• YOUR TASK
Repeat the data in full and exactly. Leave the pictures out.

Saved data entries

= Beginning of Section =

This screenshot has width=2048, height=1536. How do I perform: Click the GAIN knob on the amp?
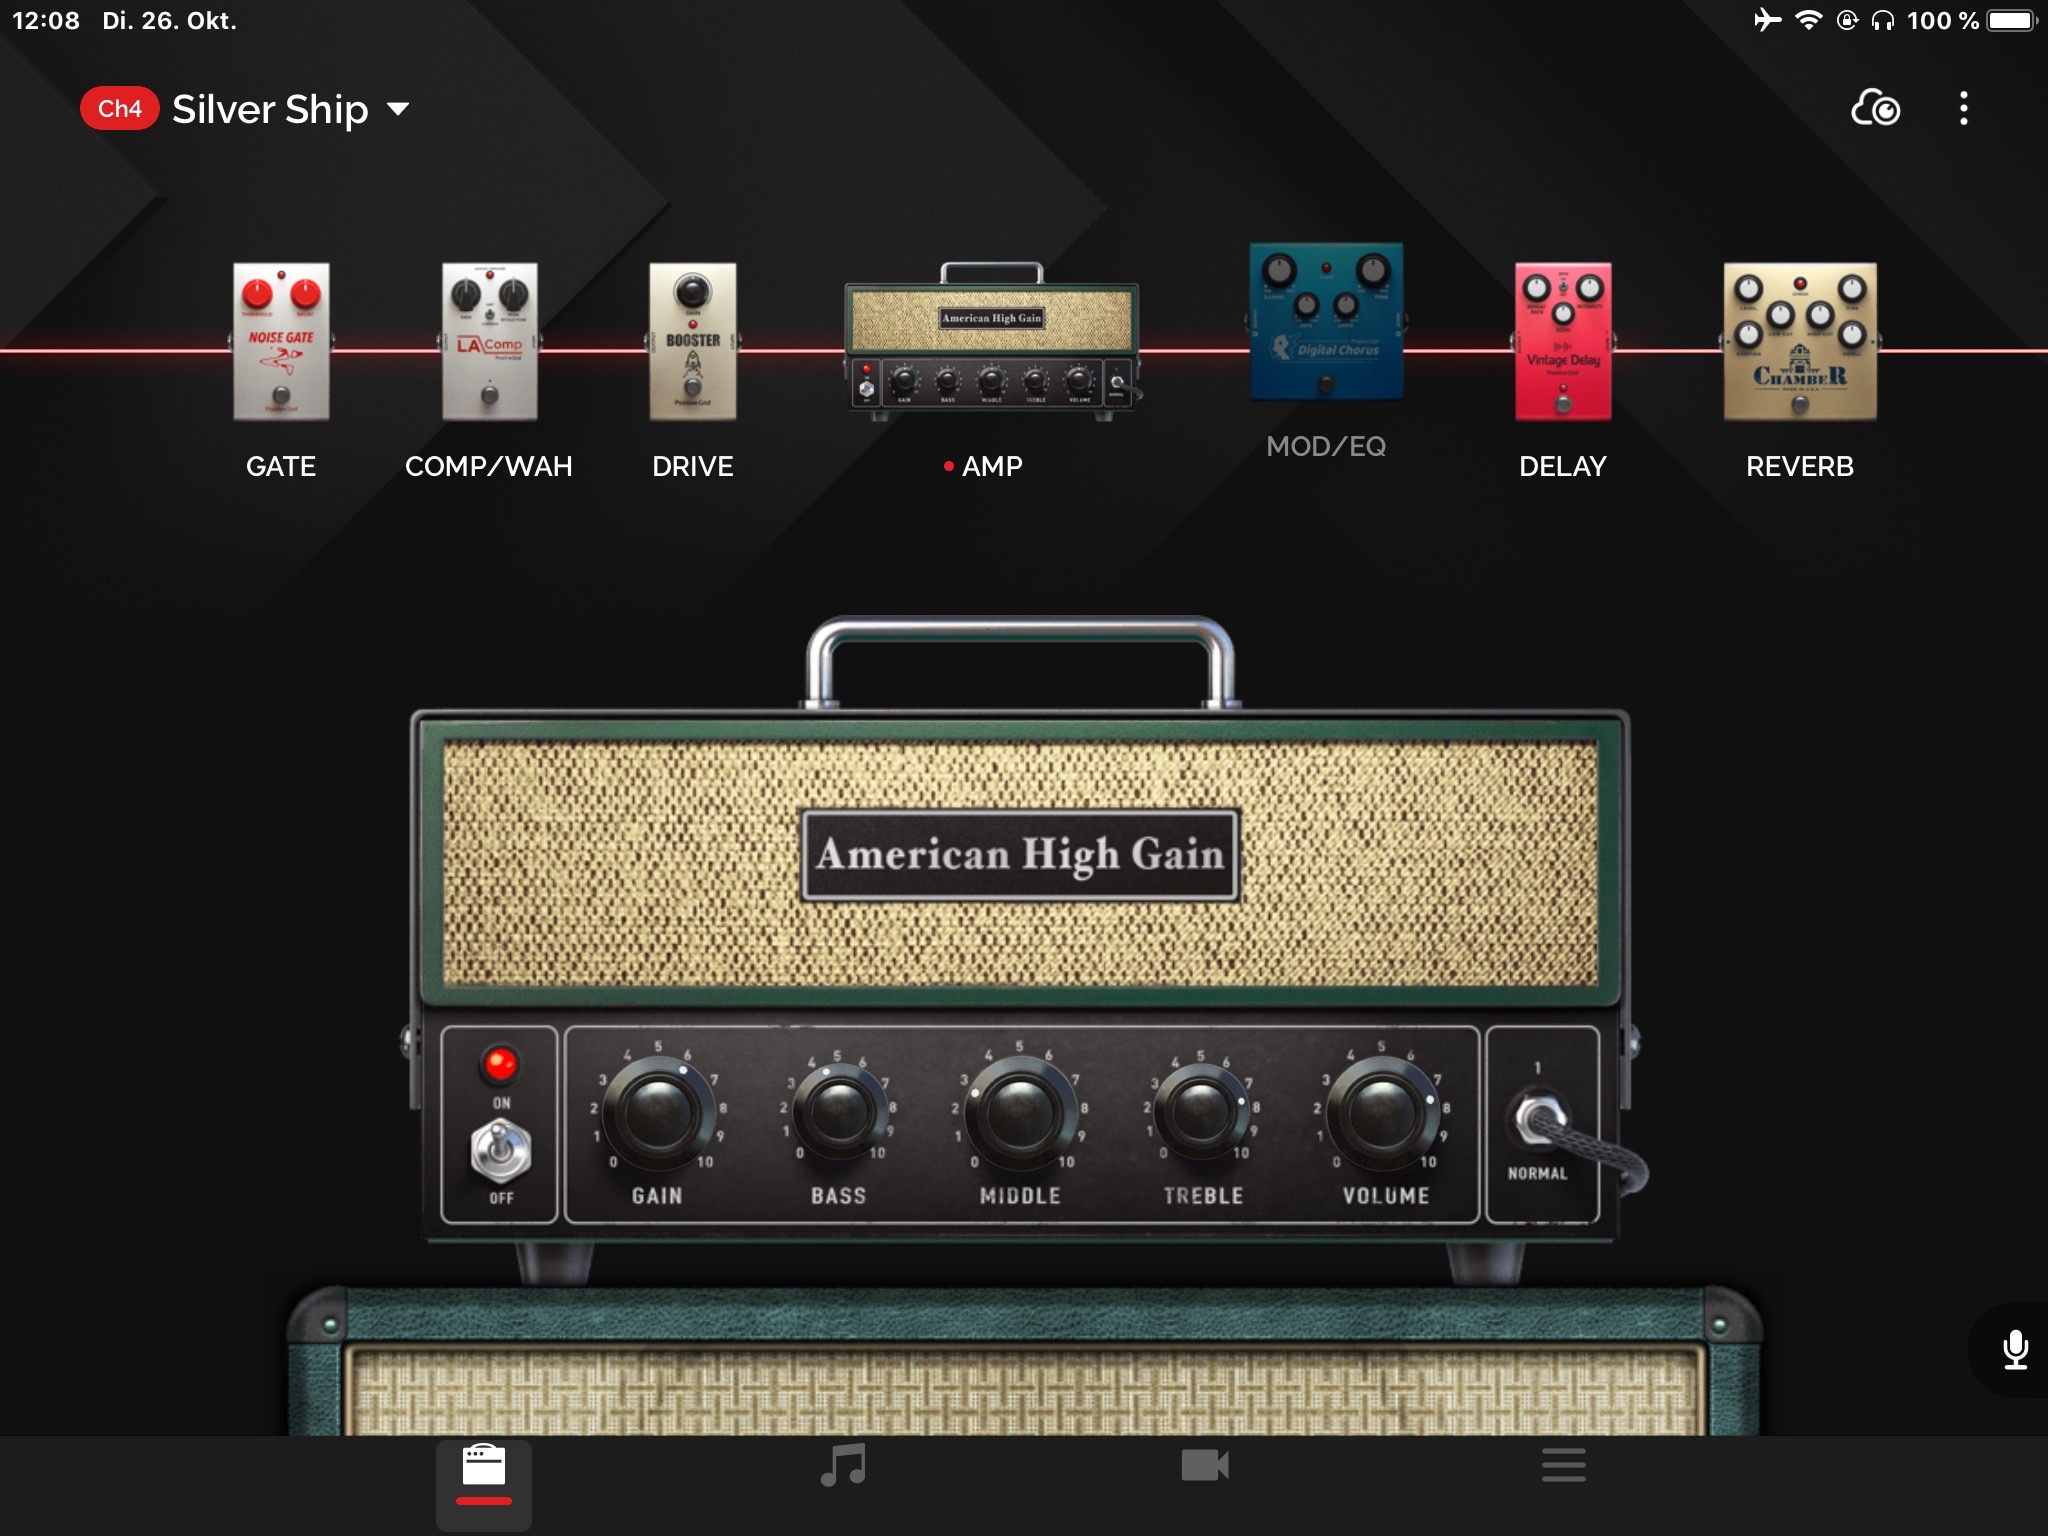tap(657, 1111)
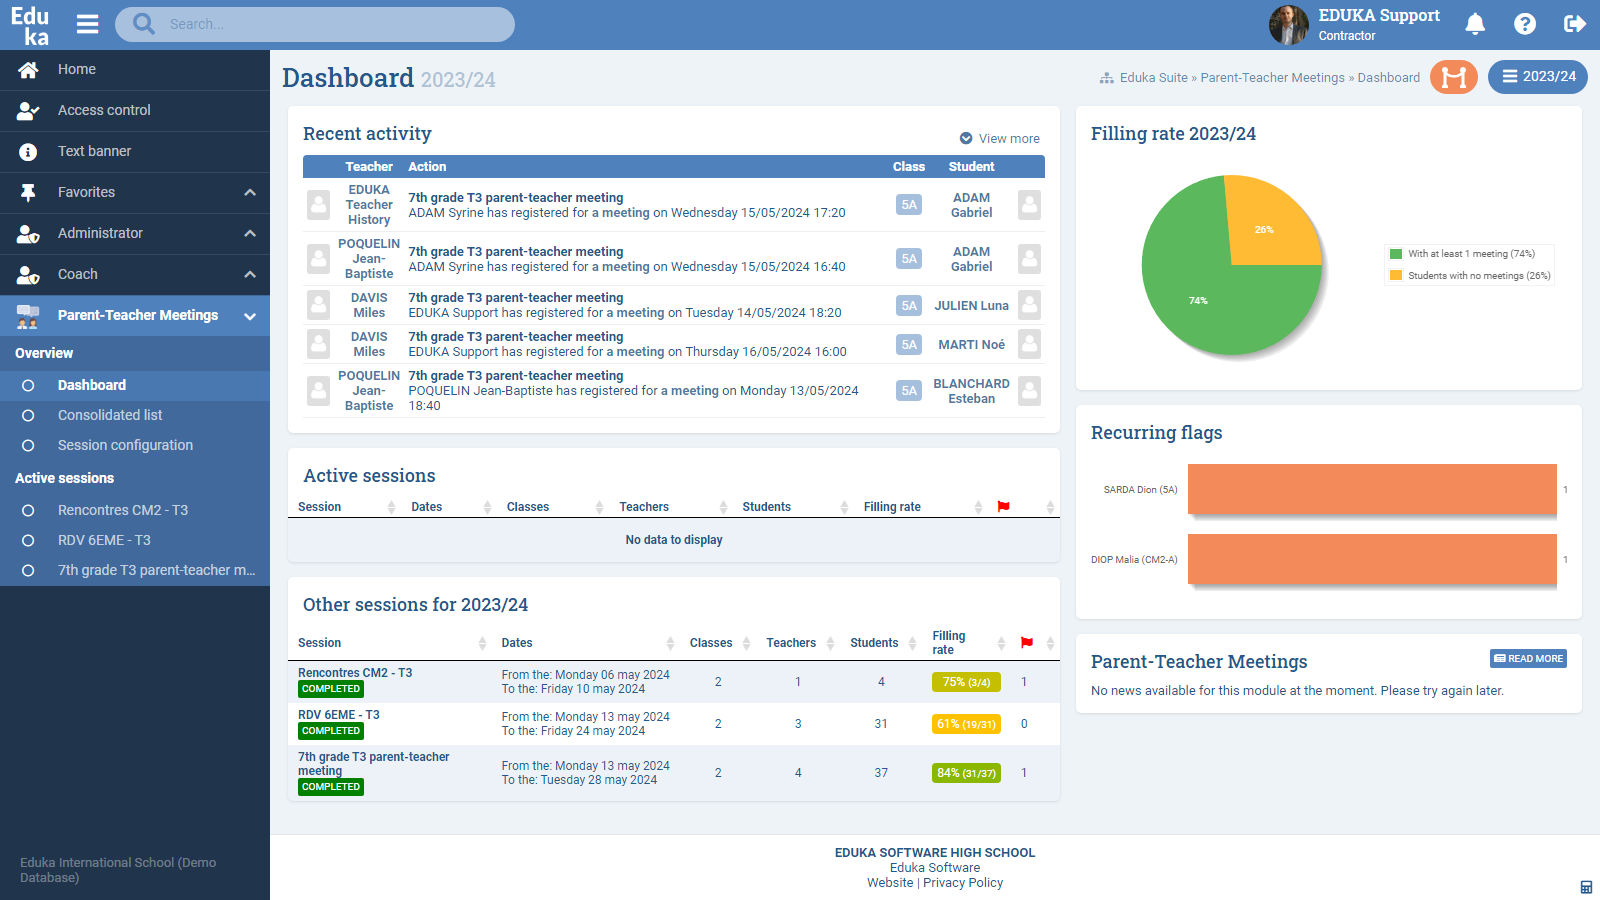Open Rencontres CM2 - T3 session link

pyautogui.click(x=354, y=673)
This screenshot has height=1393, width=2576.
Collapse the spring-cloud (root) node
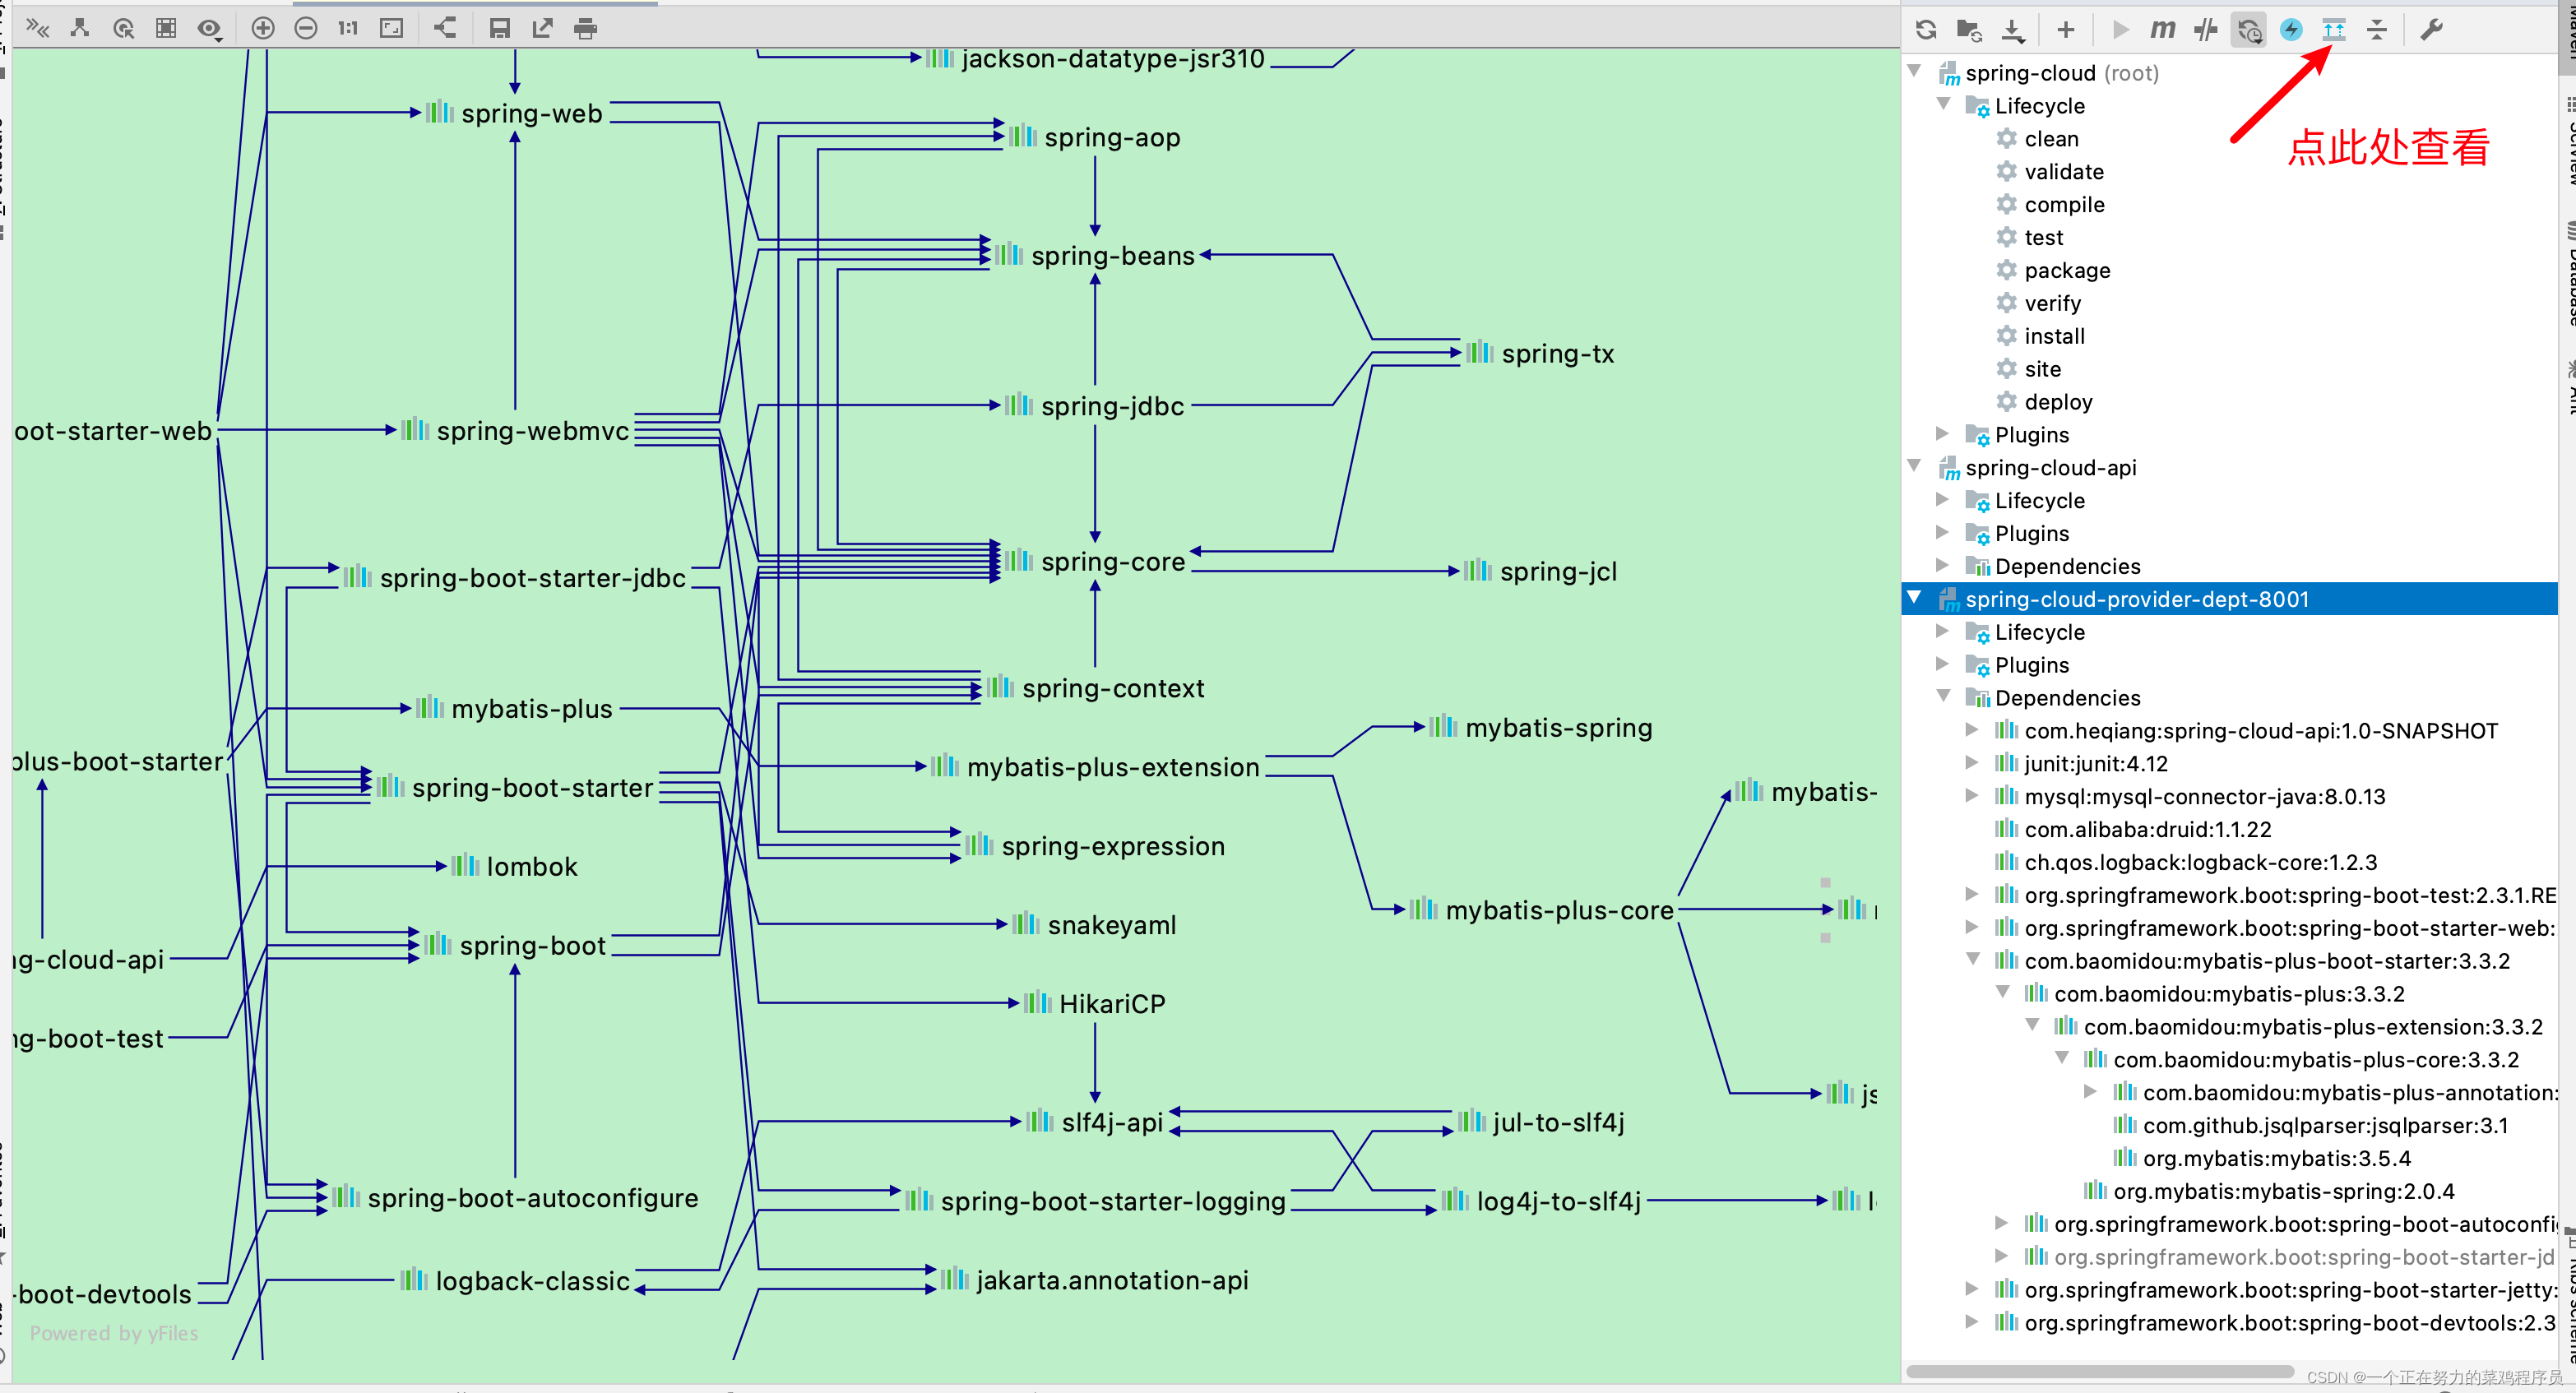(1915, 71)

= End of Section =

• ANSWER SECTION
This screenshot has width=2048, height=1536. How do I perform: Click the GAIN knob on the amp?
tap(657, 1111)
Open Rencontres CM2 - T3 session link

pyautogui.click(x=354, y=673)
This screenshot has height=1393, width=2576.
Collapse the spring-cloud (root) node
(1915, 71)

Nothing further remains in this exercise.